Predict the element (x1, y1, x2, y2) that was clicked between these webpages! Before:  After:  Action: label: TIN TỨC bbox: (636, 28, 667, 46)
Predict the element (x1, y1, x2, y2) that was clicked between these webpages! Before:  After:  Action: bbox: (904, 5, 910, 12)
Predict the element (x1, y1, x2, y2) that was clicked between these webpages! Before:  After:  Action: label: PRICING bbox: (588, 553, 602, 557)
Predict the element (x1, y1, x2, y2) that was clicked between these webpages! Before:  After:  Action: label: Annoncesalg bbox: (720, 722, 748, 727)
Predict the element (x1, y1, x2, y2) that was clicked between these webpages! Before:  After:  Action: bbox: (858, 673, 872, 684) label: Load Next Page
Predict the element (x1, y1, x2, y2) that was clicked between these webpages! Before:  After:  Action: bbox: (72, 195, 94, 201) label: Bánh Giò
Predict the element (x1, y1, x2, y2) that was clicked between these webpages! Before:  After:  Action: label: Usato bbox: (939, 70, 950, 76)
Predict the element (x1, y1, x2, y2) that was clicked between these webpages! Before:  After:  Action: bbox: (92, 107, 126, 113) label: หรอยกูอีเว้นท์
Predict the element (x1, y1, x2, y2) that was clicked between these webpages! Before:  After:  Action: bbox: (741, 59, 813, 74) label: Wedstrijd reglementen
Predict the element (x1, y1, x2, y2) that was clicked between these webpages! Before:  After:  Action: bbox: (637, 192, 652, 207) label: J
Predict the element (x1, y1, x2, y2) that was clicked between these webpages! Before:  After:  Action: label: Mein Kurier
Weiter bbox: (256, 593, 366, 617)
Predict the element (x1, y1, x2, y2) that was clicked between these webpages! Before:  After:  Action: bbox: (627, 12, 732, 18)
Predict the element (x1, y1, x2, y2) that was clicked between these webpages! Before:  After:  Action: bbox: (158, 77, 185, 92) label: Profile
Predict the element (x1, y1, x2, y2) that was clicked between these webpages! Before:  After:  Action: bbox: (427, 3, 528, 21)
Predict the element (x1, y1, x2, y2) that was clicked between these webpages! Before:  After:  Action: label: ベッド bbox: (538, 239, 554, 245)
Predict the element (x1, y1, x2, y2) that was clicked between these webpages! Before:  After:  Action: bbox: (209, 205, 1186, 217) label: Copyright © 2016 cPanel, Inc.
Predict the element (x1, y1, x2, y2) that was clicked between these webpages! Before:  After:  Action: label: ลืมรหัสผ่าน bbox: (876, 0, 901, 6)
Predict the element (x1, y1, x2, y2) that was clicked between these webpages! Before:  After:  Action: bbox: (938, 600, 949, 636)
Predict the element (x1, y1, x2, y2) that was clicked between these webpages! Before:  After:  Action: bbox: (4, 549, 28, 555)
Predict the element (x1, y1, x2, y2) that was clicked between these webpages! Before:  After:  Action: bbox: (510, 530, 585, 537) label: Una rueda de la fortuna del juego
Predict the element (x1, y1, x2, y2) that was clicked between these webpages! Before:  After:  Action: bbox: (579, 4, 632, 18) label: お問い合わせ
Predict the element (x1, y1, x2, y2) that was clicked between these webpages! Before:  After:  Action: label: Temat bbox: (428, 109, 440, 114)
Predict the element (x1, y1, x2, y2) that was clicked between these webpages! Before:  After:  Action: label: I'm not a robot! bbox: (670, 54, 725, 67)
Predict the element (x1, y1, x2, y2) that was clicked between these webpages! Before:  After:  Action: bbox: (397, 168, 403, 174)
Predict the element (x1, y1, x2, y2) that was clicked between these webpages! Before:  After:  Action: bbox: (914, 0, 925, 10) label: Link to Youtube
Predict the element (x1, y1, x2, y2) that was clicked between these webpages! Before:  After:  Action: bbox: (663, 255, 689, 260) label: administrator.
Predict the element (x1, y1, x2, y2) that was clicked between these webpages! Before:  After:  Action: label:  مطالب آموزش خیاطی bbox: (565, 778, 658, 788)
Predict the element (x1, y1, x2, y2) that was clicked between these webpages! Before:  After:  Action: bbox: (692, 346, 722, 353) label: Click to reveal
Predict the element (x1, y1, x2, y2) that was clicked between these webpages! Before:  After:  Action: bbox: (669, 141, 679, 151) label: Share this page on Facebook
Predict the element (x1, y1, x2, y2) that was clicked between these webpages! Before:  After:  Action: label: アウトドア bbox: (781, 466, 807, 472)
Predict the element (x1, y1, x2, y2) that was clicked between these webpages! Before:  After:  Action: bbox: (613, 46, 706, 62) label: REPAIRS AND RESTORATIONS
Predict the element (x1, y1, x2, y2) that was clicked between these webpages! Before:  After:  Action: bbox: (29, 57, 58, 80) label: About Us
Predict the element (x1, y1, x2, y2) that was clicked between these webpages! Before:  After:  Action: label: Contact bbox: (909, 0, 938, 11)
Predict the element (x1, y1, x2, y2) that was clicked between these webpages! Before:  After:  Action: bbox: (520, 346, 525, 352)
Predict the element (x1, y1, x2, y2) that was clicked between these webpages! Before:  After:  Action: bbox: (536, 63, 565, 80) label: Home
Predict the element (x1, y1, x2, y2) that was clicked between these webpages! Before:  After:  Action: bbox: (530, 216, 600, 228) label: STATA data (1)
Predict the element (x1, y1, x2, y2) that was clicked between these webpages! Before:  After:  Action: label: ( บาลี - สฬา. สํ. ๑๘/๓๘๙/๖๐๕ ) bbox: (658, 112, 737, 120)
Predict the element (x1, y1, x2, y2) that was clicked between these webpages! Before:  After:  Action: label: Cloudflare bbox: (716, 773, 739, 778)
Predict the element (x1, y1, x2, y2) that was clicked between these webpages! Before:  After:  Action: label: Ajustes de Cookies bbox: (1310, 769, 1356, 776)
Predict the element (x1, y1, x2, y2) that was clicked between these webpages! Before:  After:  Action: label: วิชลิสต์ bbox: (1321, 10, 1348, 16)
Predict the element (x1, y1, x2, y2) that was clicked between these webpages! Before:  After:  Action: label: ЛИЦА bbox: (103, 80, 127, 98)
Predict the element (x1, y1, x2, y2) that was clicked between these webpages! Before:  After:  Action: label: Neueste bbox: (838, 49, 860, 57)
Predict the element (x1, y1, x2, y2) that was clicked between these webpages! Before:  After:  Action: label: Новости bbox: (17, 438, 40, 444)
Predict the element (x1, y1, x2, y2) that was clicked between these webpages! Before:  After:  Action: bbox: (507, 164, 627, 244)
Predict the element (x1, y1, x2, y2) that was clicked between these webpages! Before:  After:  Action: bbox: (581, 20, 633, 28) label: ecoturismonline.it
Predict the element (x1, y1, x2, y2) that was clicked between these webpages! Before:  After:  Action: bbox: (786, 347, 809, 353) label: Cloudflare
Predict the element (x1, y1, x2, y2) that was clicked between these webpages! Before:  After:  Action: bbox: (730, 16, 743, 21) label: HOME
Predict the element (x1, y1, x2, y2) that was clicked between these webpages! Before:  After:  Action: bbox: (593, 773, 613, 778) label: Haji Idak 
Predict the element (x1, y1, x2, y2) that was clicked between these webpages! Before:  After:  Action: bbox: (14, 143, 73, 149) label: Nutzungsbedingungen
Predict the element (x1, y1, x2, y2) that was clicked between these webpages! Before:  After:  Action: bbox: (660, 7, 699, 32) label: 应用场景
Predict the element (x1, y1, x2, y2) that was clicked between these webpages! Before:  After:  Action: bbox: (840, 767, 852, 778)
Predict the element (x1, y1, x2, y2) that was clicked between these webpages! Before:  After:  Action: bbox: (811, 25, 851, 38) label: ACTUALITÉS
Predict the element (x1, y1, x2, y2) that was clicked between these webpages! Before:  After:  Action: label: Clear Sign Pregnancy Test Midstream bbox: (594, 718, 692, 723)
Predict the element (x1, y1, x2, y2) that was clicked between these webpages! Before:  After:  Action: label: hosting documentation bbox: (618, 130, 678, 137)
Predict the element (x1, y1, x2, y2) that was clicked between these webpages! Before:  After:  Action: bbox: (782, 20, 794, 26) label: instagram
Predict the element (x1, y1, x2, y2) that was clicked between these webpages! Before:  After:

____________

Report each row above that contains the string "Cloudflare", and copy every such row in full.

Predict the element (x1, y1, x2, y2) that was clicked between these webpages! Before:  After:  Action: label: Cloudflare bbox: (716, 773, 739, 778)
Predict the element (x1, y1, x2, y2) that was clicked between these webpages! Before:  After:  Action: bbox: (786, 347, 809, 353) label: Cloudflare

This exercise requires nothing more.